Jim DeMint, the former South Carolina senator and Tea Party firebrand who is now the president of the Heritage Foundation, became the latest in a string of conservatives to admit that restrictive voting laws such as voter ID requirements are an attempt to help Republicans win elections, telling a St. Louis radio host yesterday that voter ID laws help elect “more conservative candidates.”
Talk radio host Jamie Allman asked DeMint about Virginia Gov. Terry McAuliffe’s move to restore the voting rights of people in the state who had served time for felonies, a draconian restriction that disproportionately affected African-Americans by design. DeMint responded that McAuliffe’s action was “awfully suspicious” and tied it to what he claimed was a Democratic plan to get votes from “illegals” and through “voter fraud.”

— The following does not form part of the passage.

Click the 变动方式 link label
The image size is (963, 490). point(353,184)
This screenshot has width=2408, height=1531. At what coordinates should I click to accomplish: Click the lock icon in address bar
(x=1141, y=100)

“Well, it’s awfully suspicious coming into a big election in a state where it’s actually pretty close,” he said. “I mean, states can decide who votes, but the governor themselves without legislative action, that seems over the top to me. I haven’t seen an complete analysis here, but the left is trying to draw votes from illegals, from voter fraud, a lot of different things, so this kind of fits right in to trying to find another group that they can basically count on to vote their way.”
“So it’s really a bigger issue,” he added, “and that’s why the left fights voter ID or any kind of picture ID to know that it is actually a registered voter who’s voting. And so it’s something we’re working on all over the country, because in the states where they do have voter ID laws you’ve seen, actually, elections begin to change towards more conservative candidates.”